Directions for this task: The answer should consist of all the records, copied exactly.

---

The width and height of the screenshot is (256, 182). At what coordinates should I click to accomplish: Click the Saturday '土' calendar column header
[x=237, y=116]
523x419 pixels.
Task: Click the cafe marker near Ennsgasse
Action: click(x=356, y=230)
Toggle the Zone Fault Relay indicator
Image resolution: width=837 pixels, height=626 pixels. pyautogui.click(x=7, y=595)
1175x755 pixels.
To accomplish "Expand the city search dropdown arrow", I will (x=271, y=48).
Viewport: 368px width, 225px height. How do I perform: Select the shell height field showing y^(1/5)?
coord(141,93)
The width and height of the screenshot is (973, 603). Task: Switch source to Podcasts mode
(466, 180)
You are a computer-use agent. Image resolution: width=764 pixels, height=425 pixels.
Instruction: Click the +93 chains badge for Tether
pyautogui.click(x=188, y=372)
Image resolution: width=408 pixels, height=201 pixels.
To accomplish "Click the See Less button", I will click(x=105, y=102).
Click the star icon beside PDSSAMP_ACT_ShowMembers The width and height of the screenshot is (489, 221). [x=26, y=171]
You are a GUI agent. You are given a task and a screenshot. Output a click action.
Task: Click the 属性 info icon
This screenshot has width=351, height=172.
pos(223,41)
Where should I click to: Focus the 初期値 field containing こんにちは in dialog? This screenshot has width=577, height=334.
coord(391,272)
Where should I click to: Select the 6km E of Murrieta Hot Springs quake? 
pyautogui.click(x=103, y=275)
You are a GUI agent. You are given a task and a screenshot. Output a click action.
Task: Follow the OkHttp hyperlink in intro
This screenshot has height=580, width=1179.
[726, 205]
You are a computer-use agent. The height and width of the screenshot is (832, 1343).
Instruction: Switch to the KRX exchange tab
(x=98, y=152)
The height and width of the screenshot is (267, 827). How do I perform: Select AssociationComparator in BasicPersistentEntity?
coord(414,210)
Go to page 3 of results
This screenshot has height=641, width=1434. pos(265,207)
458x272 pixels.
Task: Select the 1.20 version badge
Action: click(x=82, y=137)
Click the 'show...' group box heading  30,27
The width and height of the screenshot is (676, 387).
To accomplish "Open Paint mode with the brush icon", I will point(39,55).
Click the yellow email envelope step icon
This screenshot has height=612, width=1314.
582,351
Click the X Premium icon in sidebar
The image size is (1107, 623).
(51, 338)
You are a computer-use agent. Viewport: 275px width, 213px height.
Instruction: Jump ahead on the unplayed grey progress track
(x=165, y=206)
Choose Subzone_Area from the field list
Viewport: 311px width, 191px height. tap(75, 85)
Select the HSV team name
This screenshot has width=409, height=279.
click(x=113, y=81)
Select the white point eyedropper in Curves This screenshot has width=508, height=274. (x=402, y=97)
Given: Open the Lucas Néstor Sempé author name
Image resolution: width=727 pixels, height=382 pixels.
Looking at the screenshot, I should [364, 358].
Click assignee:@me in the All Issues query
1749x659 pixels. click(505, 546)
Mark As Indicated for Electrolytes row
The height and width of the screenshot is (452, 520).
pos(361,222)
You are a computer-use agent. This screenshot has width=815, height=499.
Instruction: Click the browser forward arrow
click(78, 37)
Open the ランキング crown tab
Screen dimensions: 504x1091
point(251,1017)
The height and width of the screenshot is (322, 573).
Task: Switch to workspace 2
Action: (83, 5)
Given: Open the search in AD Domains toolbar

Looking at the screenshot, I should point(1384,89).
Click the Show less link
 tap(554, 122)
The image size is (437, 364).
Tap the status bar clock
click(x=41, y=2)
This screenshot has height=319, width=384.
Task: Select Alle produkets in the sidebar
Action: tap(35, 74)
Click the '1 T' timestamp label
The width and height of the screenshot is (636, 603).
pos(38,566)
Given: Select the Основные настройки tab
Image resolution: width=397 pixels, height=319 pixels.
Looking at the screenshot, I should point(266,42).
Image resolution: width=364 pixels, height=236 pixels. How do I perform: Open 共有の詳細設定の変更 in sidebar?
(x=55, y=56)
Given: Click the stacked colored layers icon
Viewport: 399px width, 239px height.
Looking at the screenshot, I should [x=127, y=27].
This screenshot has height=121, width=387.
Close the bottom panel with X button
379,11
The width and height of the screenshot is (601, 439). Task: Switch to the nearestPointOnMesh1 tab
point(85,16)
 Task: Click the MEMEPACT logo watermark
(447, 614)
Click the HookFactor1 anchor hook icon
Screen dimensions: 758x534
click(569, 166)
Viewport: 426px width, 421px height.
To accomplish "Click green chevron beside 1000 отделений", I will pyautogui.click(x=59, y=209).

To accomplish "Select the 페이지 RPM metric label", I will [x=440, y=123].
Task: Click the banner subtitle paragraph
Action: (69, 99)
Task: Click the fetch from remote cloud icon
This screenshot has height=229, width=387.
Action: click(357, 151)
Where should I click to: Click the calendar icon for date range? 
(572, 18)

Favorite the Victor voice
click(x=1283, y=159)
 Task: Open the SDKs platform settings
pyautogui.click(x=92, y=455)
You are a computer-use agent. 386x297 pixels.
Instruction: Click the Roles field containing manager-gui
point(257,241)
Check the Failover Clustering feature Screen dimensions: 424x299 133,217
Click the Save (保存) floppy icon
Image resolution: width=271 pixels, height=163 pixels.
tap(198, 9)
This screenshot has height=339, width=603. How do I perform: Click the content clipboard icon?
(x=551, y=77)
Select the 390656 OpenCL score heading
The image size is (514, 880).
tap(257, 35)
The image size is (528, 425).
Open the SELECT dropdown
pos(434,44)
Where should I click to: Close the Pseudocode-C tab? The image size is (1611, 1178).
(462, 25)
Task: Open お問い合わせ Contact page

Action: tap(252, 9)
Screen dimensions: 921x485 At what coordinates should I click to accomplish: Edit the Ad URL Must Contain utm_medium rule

---

Answer section:
The width and height of the screenshot is (256, 182). At what coordinates should I click to accomplish: Click the Saturday '土' calendar column header
[x=237, y=116]
523x419 pixels.
Task: Click the cafe marker near Ennsgasse
Action: click(x=356, y=230)
Toggle the Zone Fault Relay indicator
Image resolution: width=837 pixels, height=626 pixels. pyautogui.click(x=7, y=595)
1175x755 pixels.
To accomplish "Expand the city search dropdown arrow", I will (x=271, y=48).
Viewport: 368px width, 225px height. How do I perform: Select the shell height field showing y^(1/5)?
coord(141,93)
The width and height of the screenshot is (973, 603). Task: Switch source to Podcasts mode
(466, 180)
You are a computer-use agent. Image resolution: width=764 pixels, height=425 pixels.
Instruction: Click the +93 chains badge for Tether
pyautogui.click(x=188, y=372)
Image resolution: width=408 pixels, height=201 pixels.
To accomplish "Click the See Less button", I will click(x=105, y=102).
Click the star icon beside PDSSAMP_ACT_ShowMembers The width and height of the screenshot is (489, 221). [x=26, y=171]
You are a GUI agent. You are given a task and a screenshot. Output a click action.
Task: Click the 属性 info icon
This screenshot has width=351, height=172.
pos(223,41)
Where should I click to: Focus the 初期値 field containing こんにちは in dialog? This screenshot has width=577, height=334.
coord(391,272)
Where should I click to: Select the 6km E of Murrieta Hot Springs quake? 
pyautogui.click(x=103, y=275)
You are a GUI agent. You are given a task and a screenshot. Output a click action.
Task: Follow the OkHttp hyperlink in intro
This screenshot has height=580, width=1179.
[726, 205]
You are a computer-use agent. The height and width of the screenshot is (832, 1343).
Instruction: Switch to the KRX exchange tab
(x=98, y=152)
The height and width of the screenshot is (267, 827). How do I perform: Select AssociationComparator in BasicPersistentEntity?
coord(414,210)
Go to page 3 of results
This screenshot has height=641, width=1434. pos(265,207)
458x272 pixels.
Task: Select the 1.20 version badge
Action: click(x=82, y=137)
Click the 'show...' group box heading  30,27
The width and height of the screenshot is (676, 387).
To accomplish "Open Paint mode with the brush icon", I will point(39,55).
Click the yellow email envelope step icon
This screenshot has height=612, width=1314.
582,351
Click the X Premium icon in sidebar
The image size is (1107, 623).
(51, 338)
You are a computer-use agent. Viewport: 275px width, 213px height.
Instruction: Jump ahead on the unplayed grey progress track
(x=165, y=206)
Choose Subzone_Area from the field list
Viewport: 311px width, 191px height. tap(75, 85)
Select the HSV team name
This screenshot has width=409, height=279.
click(x=113, y=81)
Select the white point eyedropper in Curves This screenshot has width=508, height=274. (x=402, y=97)
Given: Open the Lucas Néstor Sempé author name
Image resolution: width=727 pixels, height=382 pixels.
Looking at the screenshot, I should [364, 358].
Click assignee:@me in the All Issues query
1749x659 pixels. click(505, 546)
Mark As Indicated for Electrolytes row
The height and width of the screenshot is (452, 520).
pos(361,222)
You are a computer-use agent. This screenshot has width=815, height=499.
Instruction: Click the browser forward arrow
click(78, 37)
Open the ランキング crown tab
Screen dimensions: 504x1091
point(251,1017)
The height and width of the screenshot is (322, 573).
Task: Switch to workspace 2
Action: (83, 5)
Given: Open the search in AD Domains toolbar

Looking at the screenshot, I should point(1384,89).
Click the Show less link
 tap(554, 122)
The image size is (437, 364).
Tap the status bar clock
click(x=41, y=2)
This screenshot has height=319, width=384.
Task: Select Alle produkets in the sidebar
Action: tap(35, 74)
Click the '1 T' timestamp label
The width and height of the screenshot is (636, 603).
pos(38,566)
Given: Select the Основные настройки tab
Image resolution: width=397 pixels, height=319 pixels.
Looking at the screenshot, I should point(266,42).
Image resolution: width=364 pixels, height=236 pixels. How do I perform: Open 共有の詳細設定の変更 in sidebar?
(x=55, y=56)
Given: Click the stacked colored layers icon
Viewport: 399px width, 239px height.
Looking at the screenshot, I should [x=127, y=27].
This screenshot has height=121, width=387.
Close the bottom panel with X button
379,11
The width and height of the screenshot is (601, 439). Task: Switch to the nearestPointOnMesh1 tab
point(85,16)
 Task: Click the MEMEPACT logo watermark
(447, 614)
Click the HookFactor1 anchor hook icon
Screen dimensions: 758x534
click(569, 166)
Viewport: 426px width, 421px height.
To accomplish "Click green chevron beside 1000 отделений", I will pyautogui.click(x=59, y=209).

To accomplish "Select the 페이지 RPM metric label", I will [x=440, y=123].
Task: Click the banner subtitle paragraph
Action: (69, 99)
Task: Click the fetch from remote cloud icon
This screenshot has height=229, width=387.
Action: click(357, 151)
Where should I click to: Click the calendar icon for date range? 
(572, 18)

Favorite the Victor voice
click(x=1283, y=159)
 Task: Open the SDKs platform settings
pyautogui.click(x=92, y=455)
You are a computer-use agent. 386x297 pixels.
Instruction: Click the Roles field containing manager-gui
point(257,241)
Check the Failover Clustering feature Screen dimensions: 424x299 133,217
Click the Save (保存) floppy icon
Image resolution: width=271 pixels, height=163 pixels.
tap(198, 9)
This screenshot has height=339, width=603. How do I perform: Click the content clipboard icon?
(x=551, y=77)
Select the 390656 OpenCL score heading
The image size is (514, 880).
tap(257, 35)
The image size is (528, 425).
Open the SELECT dropdown
pos(434,44)
Where should I click to: Close the Pseudocode-C tab? The image size is (1611, 1178).
(462, 25)
Task: Open お問い合わせ Contact page

Action: tap(252, 9)
Screen dimensions: 921x485 At what coordinates should I click to accomplish: Edit the Ad URL Must Contain utm_medium rule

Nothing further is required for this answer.